Download Pathology Chapter 5 pg 137-140 [10-22

Pathology Chapter 5 pg 137 – 140
Genes and Human Diseases
50% of spontaneous abortuses during the early months of gestation have a demonstrable
chromosomal abnormality
~1% of all newborn infants possess a gross chromosomal abnormality
Approximately 5% of individuals under the age of 25 develop a serious disease with a
significant genetic component
Human genetic disorders can be broadly classified into 3 categories:

Disorders related to mutations in single genes with large effects
These mutations cause a disease or predispose to a disease
Typically not present in normal population
Such mutations and their associated disorders are highly penetrant, meaning that the
presence of the mutation is associated with the disease in a large proportion of
individuals. [High Penetrance = Most people with the mutation get the disease]
These diseases are caused by single gene mutations, and usually follow the classic
Mendelian pattern of inheritance.
A great deal of what we know about several physiologic pathways (such as cholesterol
transport, chloride secretion) has been learned from analysis of single gene disorders.
Although informative, these disorders are generally rare unless they are maintained in a
population by strong selective forces (e.g., sickle cell anemia in areas where malaria is
endemic) [Heterozygotes may have evolutionarily advantage etc]

Chromosomal disorders
These arise from structural or numerical alteration in the autosomes and sex
chromosomes. [Examples: Translocations, duplications, deletion ]
Like monogenic disease they are uncommon but associated with high penetrance.

Complex multigenic disorders
These are far more common than the previous two categories.
They are caused by interactions between multiple variant forms of genes and
environmental factors.
Common variants in genes within the population are also called polymorphisms
Each such variant gene confers a small increase in disease risk, and no single
susceptibility gene is necessary or sufficient to produce the disease.
Complex traits do not follow a Mendelian pattern of inheritance
It is only when several such polymorphisms are present in an individual that disease
occurs, hence the term multigenic or polygenic.
Even normal traits such as height and weight are governed by polymorphisms in several
genes.
Each polymorphism has a small effect and is of low penetrance.
Since environmental interactions are important in the pathogenesis of these diseases,
they are also called multifactorial disorders.
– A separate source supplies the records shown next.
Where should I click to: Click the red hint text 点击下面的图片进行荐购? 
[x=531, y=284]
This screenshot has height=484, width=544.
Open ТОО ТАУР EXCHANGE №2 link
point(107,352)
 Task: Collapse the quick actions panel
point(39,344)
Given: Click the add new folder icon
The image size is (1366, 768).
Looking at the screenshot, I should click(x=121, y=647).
In this category are some of the most
common diseases that afflict humans, including atherosclerosis, diabetes mellitus,
hypertension, and autoimmune diseases.
Genome Wide Association Studies (GWAS) = a systematic method of
identifying disease-associated polymorphisms used to investigate the molecular
basis of complex disorders.
To these three well-known categories must be added a heterogeneous group of single-gene
disorders with nonclassic patterns of inheritance. This group includes disorders resulting from
triplet-repeat mutations, those arising from mutations in mitochondrial DNA (mtDNA), and
those in which the transmission is influenced by genomic imprinting or gonadal mosaicism.
Mutations
A mutation is defined as a permanent change in the DNA.
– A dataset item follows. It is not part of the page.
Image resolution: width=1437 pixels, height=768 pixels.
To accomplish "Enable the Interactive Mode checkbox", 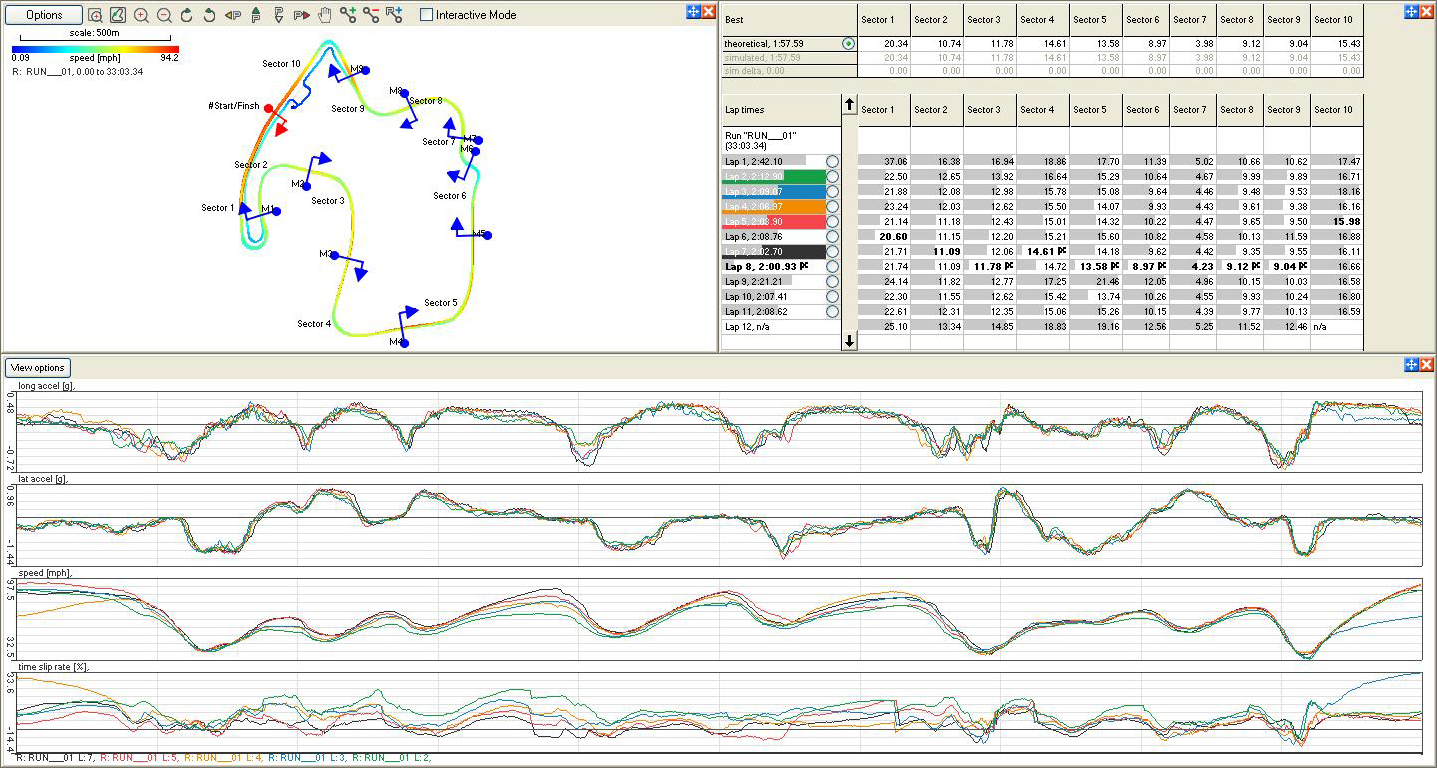I will 427,15.
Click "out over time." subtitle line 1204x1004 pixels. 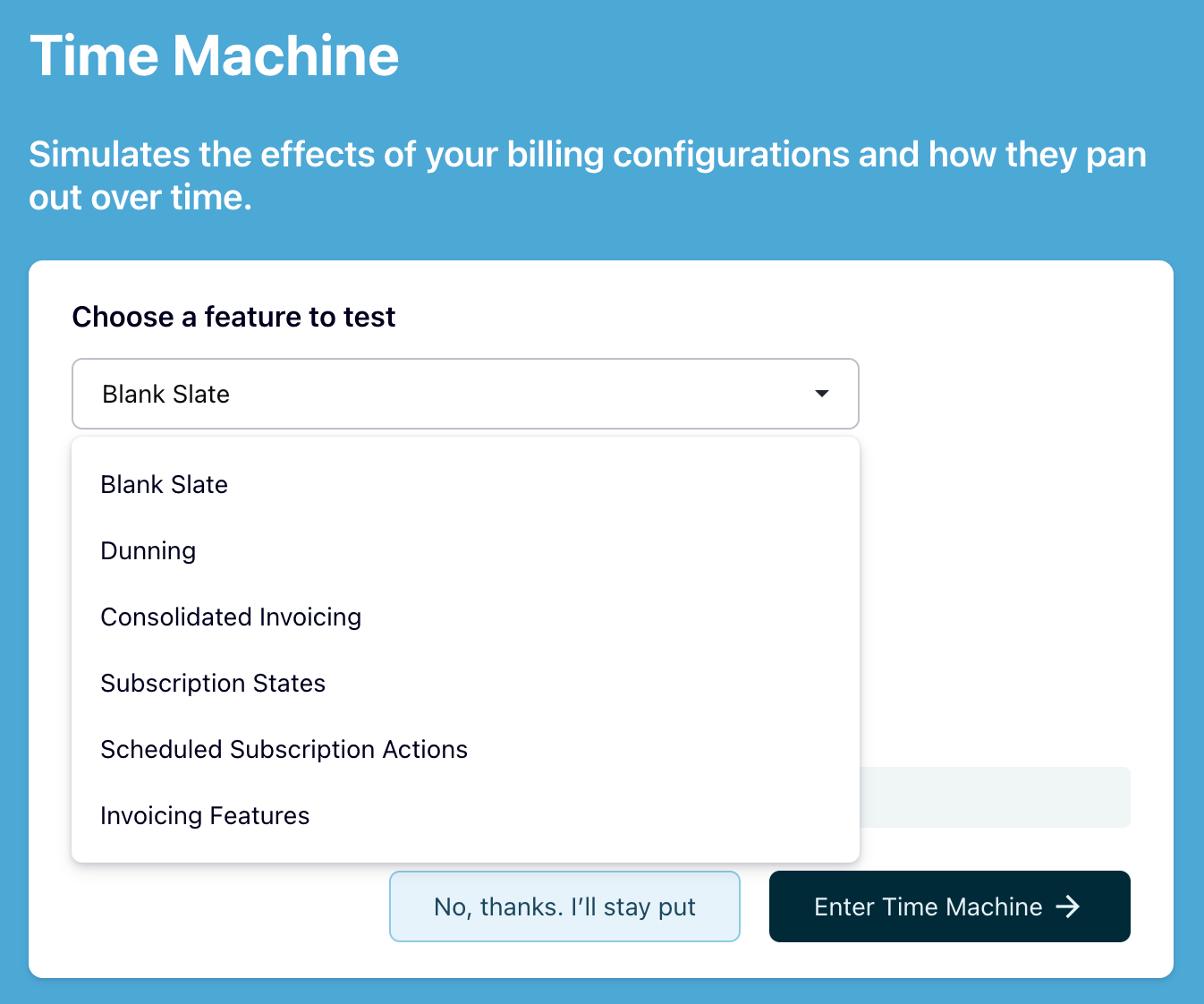pos(140,197)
Mutations that affect germ cells are transmitted to the progeny and can give rise to inherited
diseases.
Mutations that arise in somatic cells understandably do not cause hereditary diseases but are
important in the genesis of cancers and some congenital malformations.
Mutations may result in partial or complete deletion of a gene or, more often, affect a single
base.
A point mutation = a single nucleotide base substituted by a different base.
Frameshift mutations = one or two base pairs may be inserted into or deleted from the DNA,
leading to alterations in the reading frame of the DNA strand (Less common).
Point mutations within coding sequences:
A missense mutation = point mutation that alters the code in a triplet of bases and
leads to the replacement of one amino acid by another in the gene product. These
mutations alter the meaning of the sequence of the encoded protein
A “conservative” missense mutation = the substituted amino acid causes little
change in the function of the protein
A “nonconservative” missense mutation = the substituted amino acid replaces the
normal amino acid with a very different one.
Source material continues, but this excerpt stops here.